Schreibe im Lesetext über das Wirken des Heiligen Geistes die Stelle von „Die verschiedenen Momente“ bis „der Einheit vorzubereiten.“ erneut ab und setze dabei „Chance“ an die Stelle von „Bereicherung“.

**LESETEXT:**
※ ※ ※

Im Augenblick der Taufe lässt der Geist
sich auf Jesus nieder, um ihn auf seine Heilssendung vorzubereiten – eine Sendung,
die durch den Stil des demütigen und gütigen Knechtes gekennzeichnet ist, der bereit
ist zum Teilen und zur völligen Hingabe seiner selbst. Doch der Heilige Geist, der
seit Anbeginn der Heilsgeschichte zugegen ist, hatte in Jesus schon im Moment seiner
Empfängnis im jungfräulichen Schoß Marias von Nazareth gewirkt, als er das wunderbare
Ereignis der Menschwerdung verwirklichte: „Der Heilige Geist wird dich erfüllen, dich
überschatten“, sagt der Engel zu Maria, „und du wirst einen Sohn gebären, dem sollst
du den Namen Jesus geben“ (vgl. Lk 1,35). Später hatte der Geist am Tag der Darstellung
Jesu im Tempel in Simeon und Hanna gewirkt (vgl. Lk 2,22). Beide in Erwartung des
Messias, beide vom Heiligen Geist inspiriert, erfassen Simeon und Hanna beim Anblick
des Knaben intuitiv, dass er genau der vom ganzen Volk Erwartete ist. Im prophetischen
Verhalten der beiden ehrwürdigen Greise kommt die Freude der Begegnung mit dem Erlöser
zum Ausdruck und vollzieht sich in gewisser Weise eine Vorbereitung der Begegnung
zwischen dem Messias und dem Volk.
Die verschiedenen Momente des Wirkens
des Heiligen Geistes sind Teil eines harmonischen Tuns, eines einzigen göttlichen
Plans der Liebe. Die Sendung des Heiligen Geistes besteht nämlich darin, Harmonie
zu schaffen – er selbst ist Harmonie – und in den verschiedenen Zusammenhängen sowie
unter unterschiedlichen Personen Frieden zu stiften. Die Verschiedenheit der Menschen
und des Denkens darf nicht Ablehnung und Hindernisse auslösen, denn die Vielfalt ist
immer eine Bereicherung. Rufen wir darum heute mit brennendem Herzen den Heiligen
Geist an, und bitten wir ihn, den Weg des Friedens und der Einheit vorzubereiten.

※ ※ ※

**AUSGANGSMATERIAL:**
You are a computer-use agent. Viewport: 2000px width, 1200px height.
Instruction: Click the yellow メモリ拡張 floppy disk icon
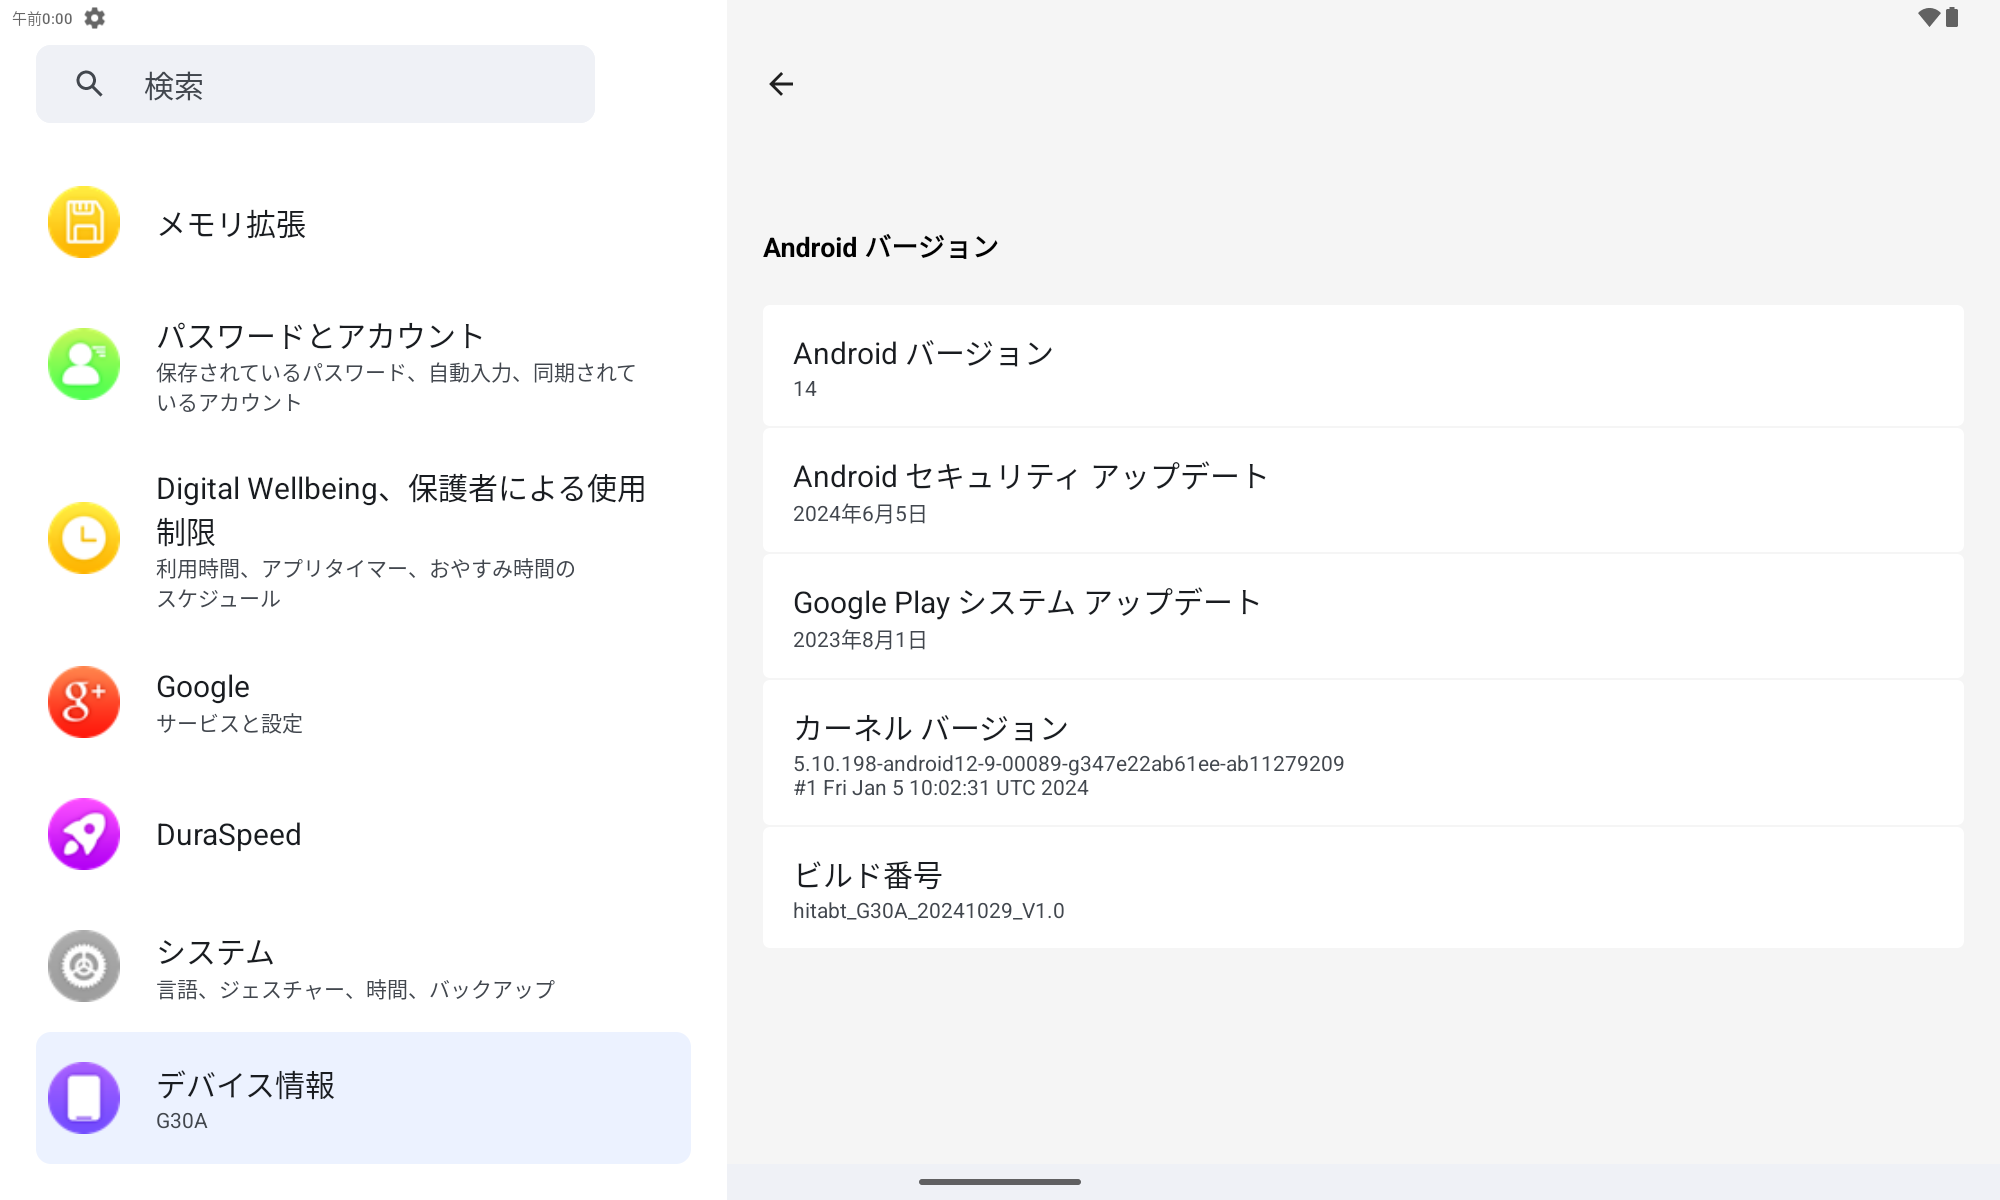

※ ※ ※

**ANTWORT:**
Die verschiedenen Momente des Wirkens
des Heiligen Geistes sind Teil eines harmonischen Tuns, eines einzigen göttlichen
Plans der Liebe. Die Sendung des Heiligen Geistes besteht nämlich darin, Harmonie
zu schaffen – er selbst ist Harmonie – und in den verschiedenen Zusammenhängen sowie
unter unterschiedlichen Personen Frieden zu stiften. Die Verschiedenheit der Menschen
und des Denkens darf nicht Ablehnung und Hindernisse auslösen, denn die Vielfalt ist
immer eine Chance. Rufen wir darum heute mit brennendem Herzen den Heiligen
Geist an, und bitten wir ihn, den Weg des Friedens und der Einheit vorzubereiten.